En los aeropuertos de Mérida, Chihuahua, Aguascalientes, la Ciudad de México, entre otros, han sido retenidos vehículos y se han dado enfrentamientos entre operadores de Uber y taxistas autorizados, por la operación del servicio de transporte a través de plataformas electrónicas.

La Suprema Corte de Justicia de la Nación dió luz verde para que los estados regulen en cada entidad la operación de este servicio de transporte, con un tratamiento diferenciado al ser un servicio distinto al que brindan los taxis convencionales, pero en materia federal aún no están regulados.

Esa falta de regulación ha generado conflictos y enfrentamientos y la policía federal, en distintos aeropuertos del país, ha retirado vehículos afiliados a Uber, sancionándolos con una multa de 35,000 pesos a los operadores y enviando los autos al corralón, al brindar el servicio de transporte en la zona federal sin contar con el permiso correspondiente.

La transportación terrestre de pasajeros de y hacia los puertos marítimos y aeropuertos actualmente se encuentra regulada en la Ley de Caminos, Puentes y Autotransporte Federal y su desarrollo depende de la obtención de un permiso conforme al artículo 8, fracción I de la Ley.

Entre otros requisitos para obtener este permiso se requiere contar con una póliza de seguro contra daños a terceros, un seguro de viajero, asimismo asegurar el equipaje.

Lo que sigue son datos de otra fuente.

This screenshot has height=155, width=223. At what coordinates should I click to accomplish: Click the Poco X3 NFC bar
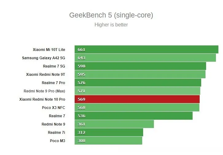coord(137,107)
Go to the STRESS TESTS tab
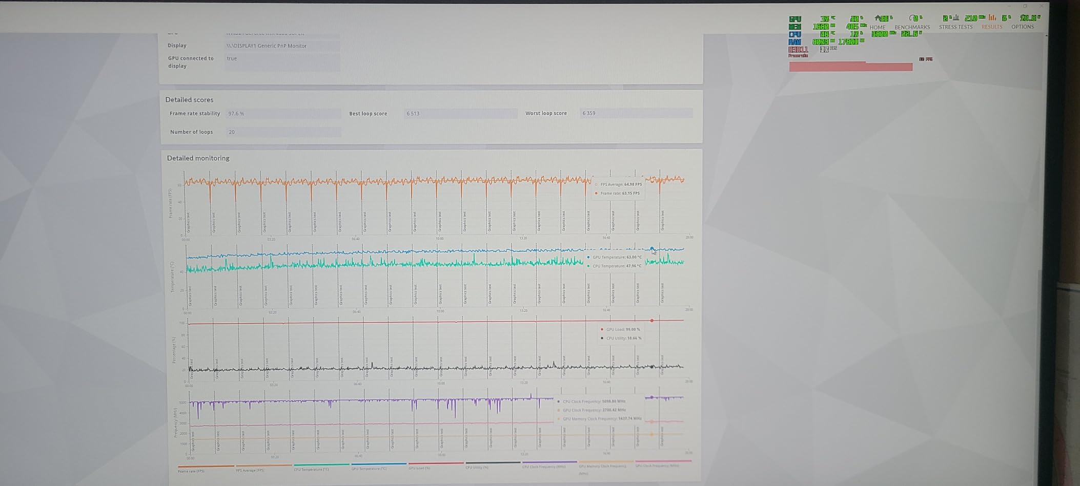This screenshot has height=486, width=1080. click(955, 27)
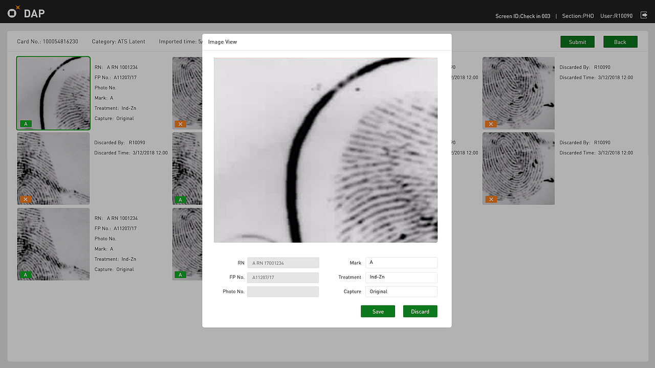Toggle the green A badge in the second column middle thumbnail
Viewport: 655px width, 368px height.
point(180,199)
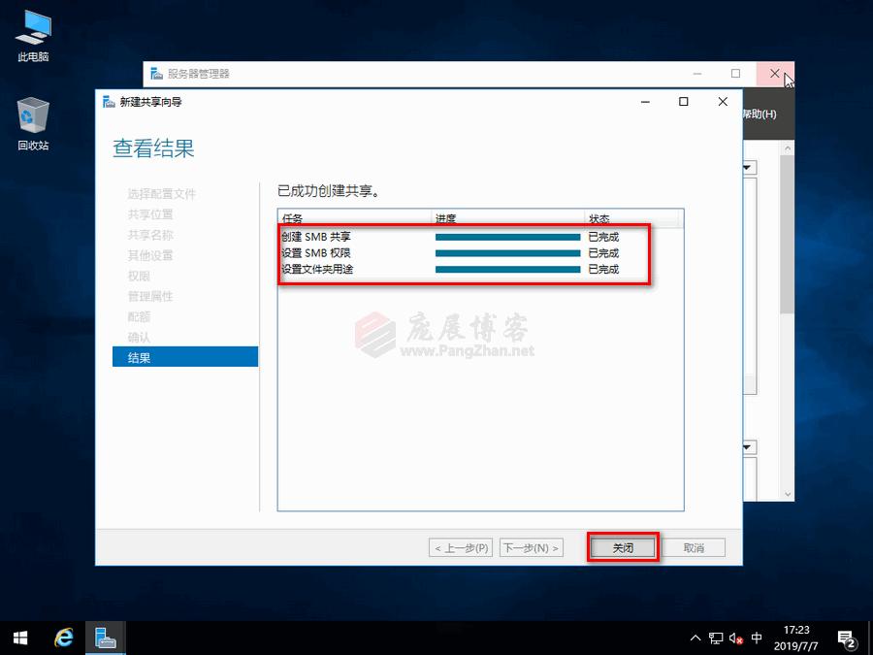
Task: Click the network status tray icon
Action: click(x=716, y=639)
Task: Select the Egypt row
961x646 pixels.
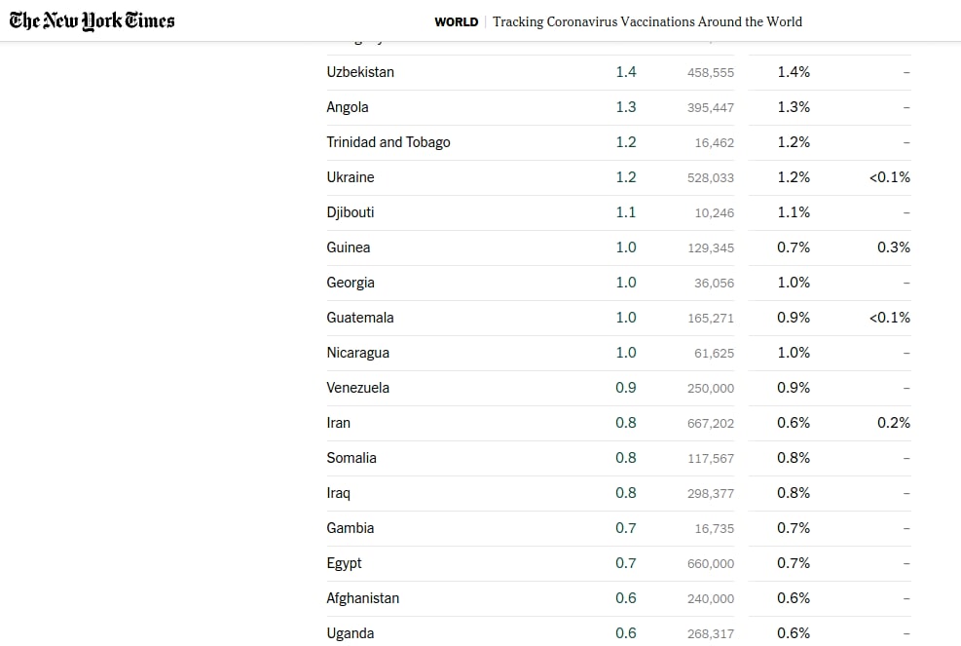Action: pyautogui.click(x=618, y=563)
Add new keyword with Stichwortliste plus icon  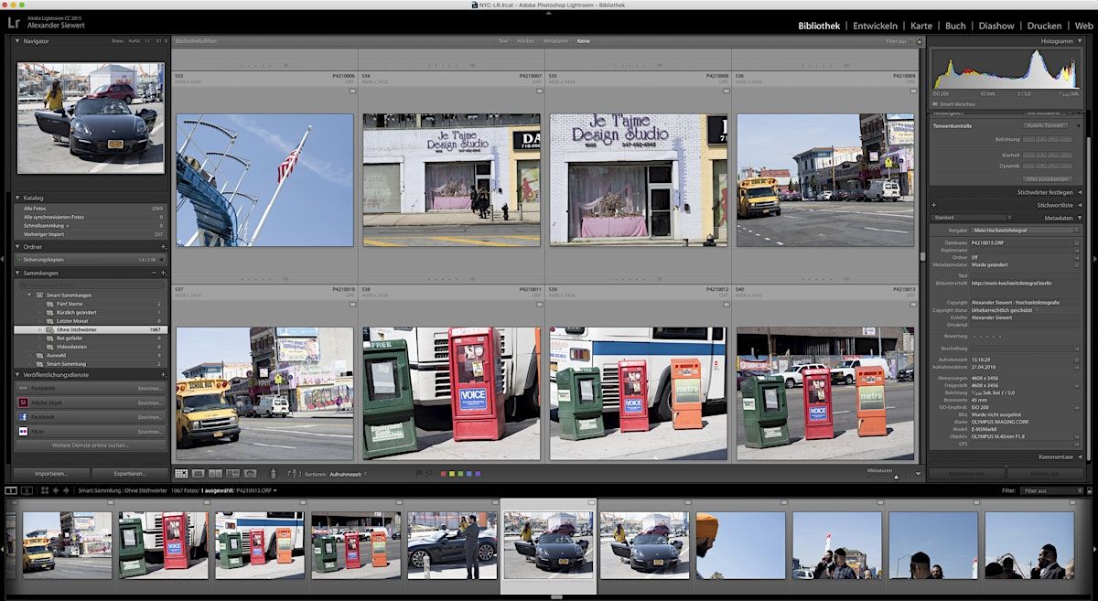click(933, 205)
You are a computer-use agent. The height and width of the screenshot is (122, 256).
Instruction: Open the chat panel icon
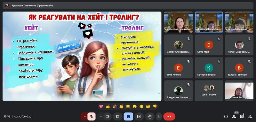tap(242, 116)
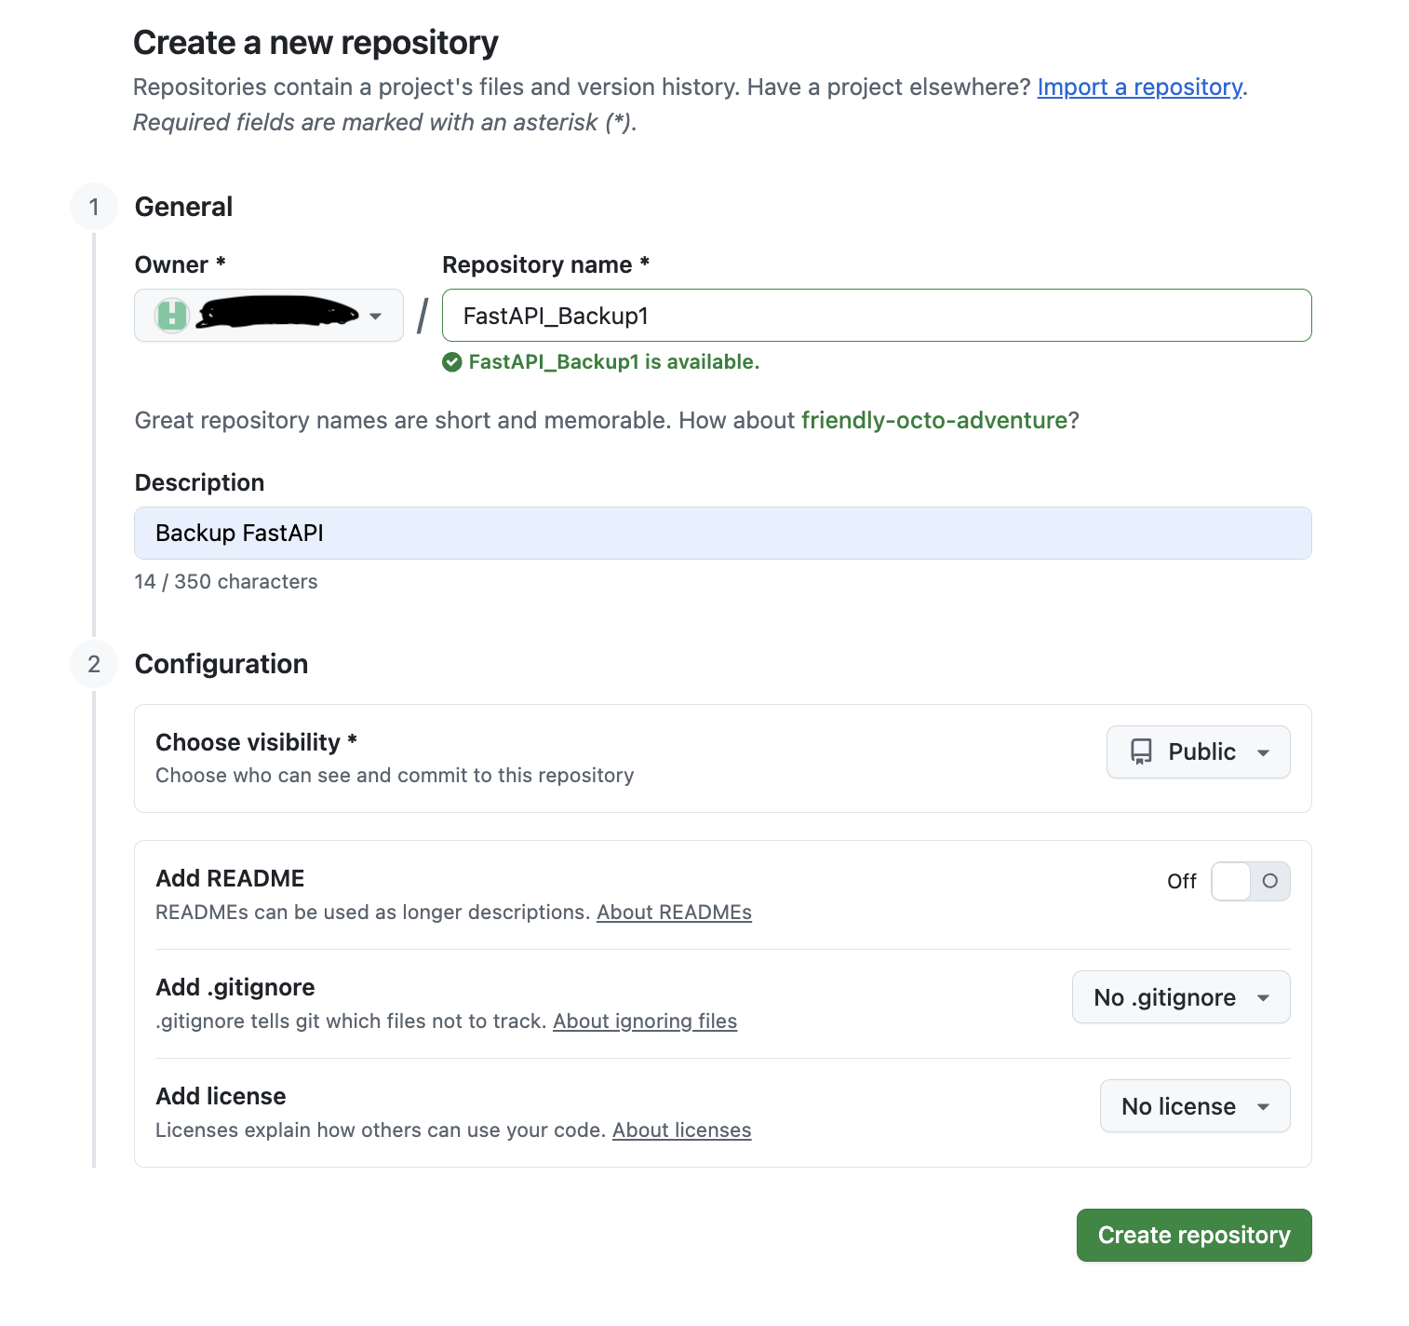Focus the Description text field
This screenshot has height=1326, width=1409.
[x=722, y=533]
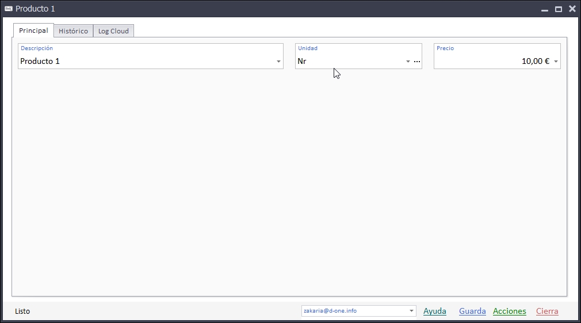The height and width of the screenshot is (323, 581).
Task: Click into the Descripción text field
Action: point(144,61)
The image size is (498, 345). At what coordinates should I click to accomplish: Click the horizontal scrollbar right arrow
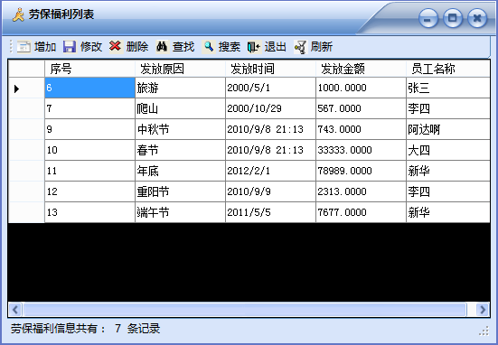point(483,310)
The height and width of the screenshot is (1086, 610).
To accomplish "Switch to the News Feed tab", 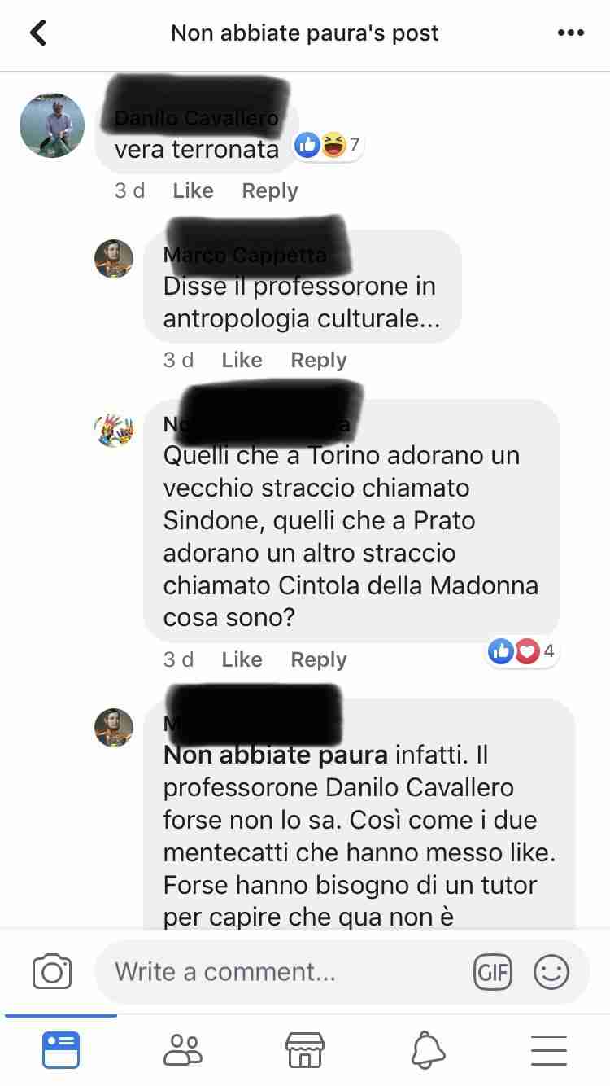I will 61,1049.
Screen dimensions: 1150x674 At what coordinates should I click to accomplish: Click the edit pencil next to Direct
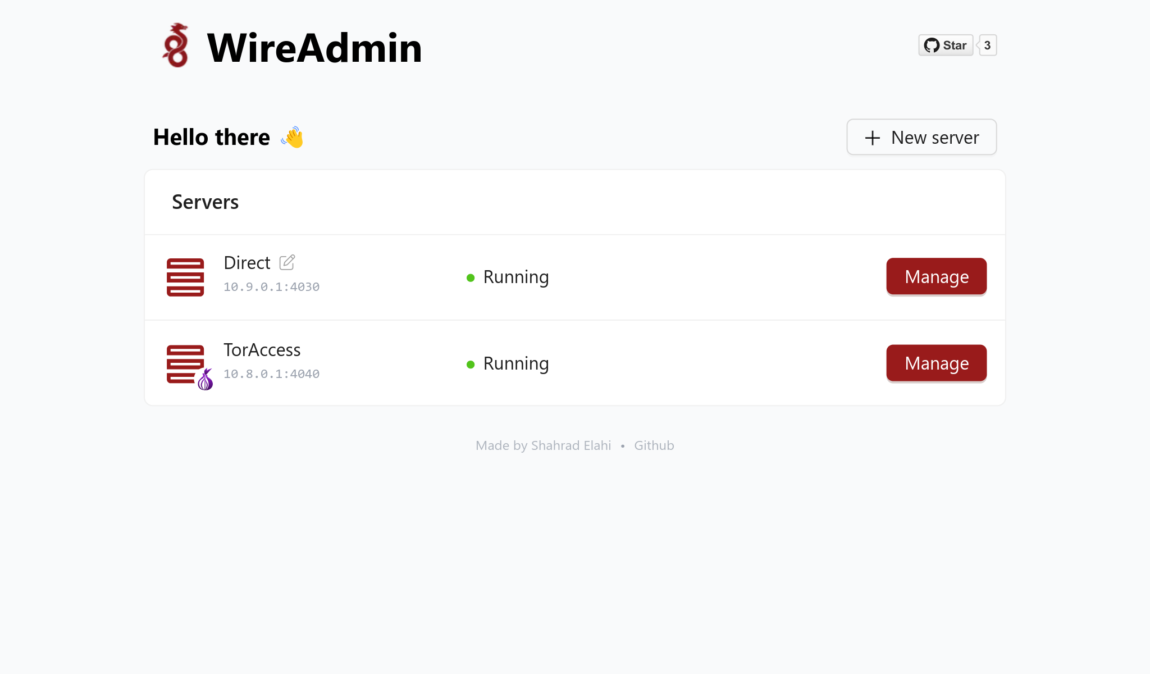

Además, el auto debe ser del último modelo fabricado en el año en que ingrese a la operación con límite en operación de cinco años, contados a partir de la obtención del permiso, dotado de aire acondicionado y sonido ambiental; y estarán sujetos a la verificación técnica de SCT, así como a la inspección y vigilancia por parte de esta Secretaría.

Los permisionarios pueden determinar libremente las tarifas y sus modificaciones sin que se requiere autorización, pero deben notificarlas a la autoridad antes de aplicarlas.

Además, los conductores deben contar con licencia de manejo federal, expedida por la Secretaría de Comunicaciones y Transportes que exige la realización de un examen médico y certificado de actitud psicofísica cada dos años.; deben aprobar cursos de capacitación y actualización de conocimientos técnicos y prácticos con vehículos y simuladores; los permisionarios tienen la obligación de proporcionar a sus conductores capacitación y adiestramiento.

Un aspecto relevante es que los conductores y los permisionarios son responsables solidarios de cubrir los daños causados por los primeros.

Además, los permisionarios deben celebrar convenios con los administradores de los aeropuertos para tener una terminal de origen, es decir una base en las inmediaciones del aeropuerto.

Con ninguno de estos requisitos cumplen los operadores afiliados a Uber y servicios semejantes, por lo que su operación en los aeropuertos es irregular.

Actualmente existe una iniciativa para regular la operación de empresas de redes de transporte de pasajeros basadas en aplicaciones informáticas, pero se centra sólo en regular a estas empresas, omitiendo regular a los operadores, lo que los coloca en una ventaja sobre los permisionarios de taxis que vienen operando en el aeropuerto, especialmente en relación con la obligación de contar con los diversos seguros, lo que deja desprotegido al usuario y se convierte en una competencia desleal.

Los estados ya están regulando este servicio, ahora el turno ahora toca a la federación, pero debe hacerse regulando no sólo a las empresas sino también a los operadores que brindan el servicio usando a través de aplicaciones o desregulando a los permisionarios actuales.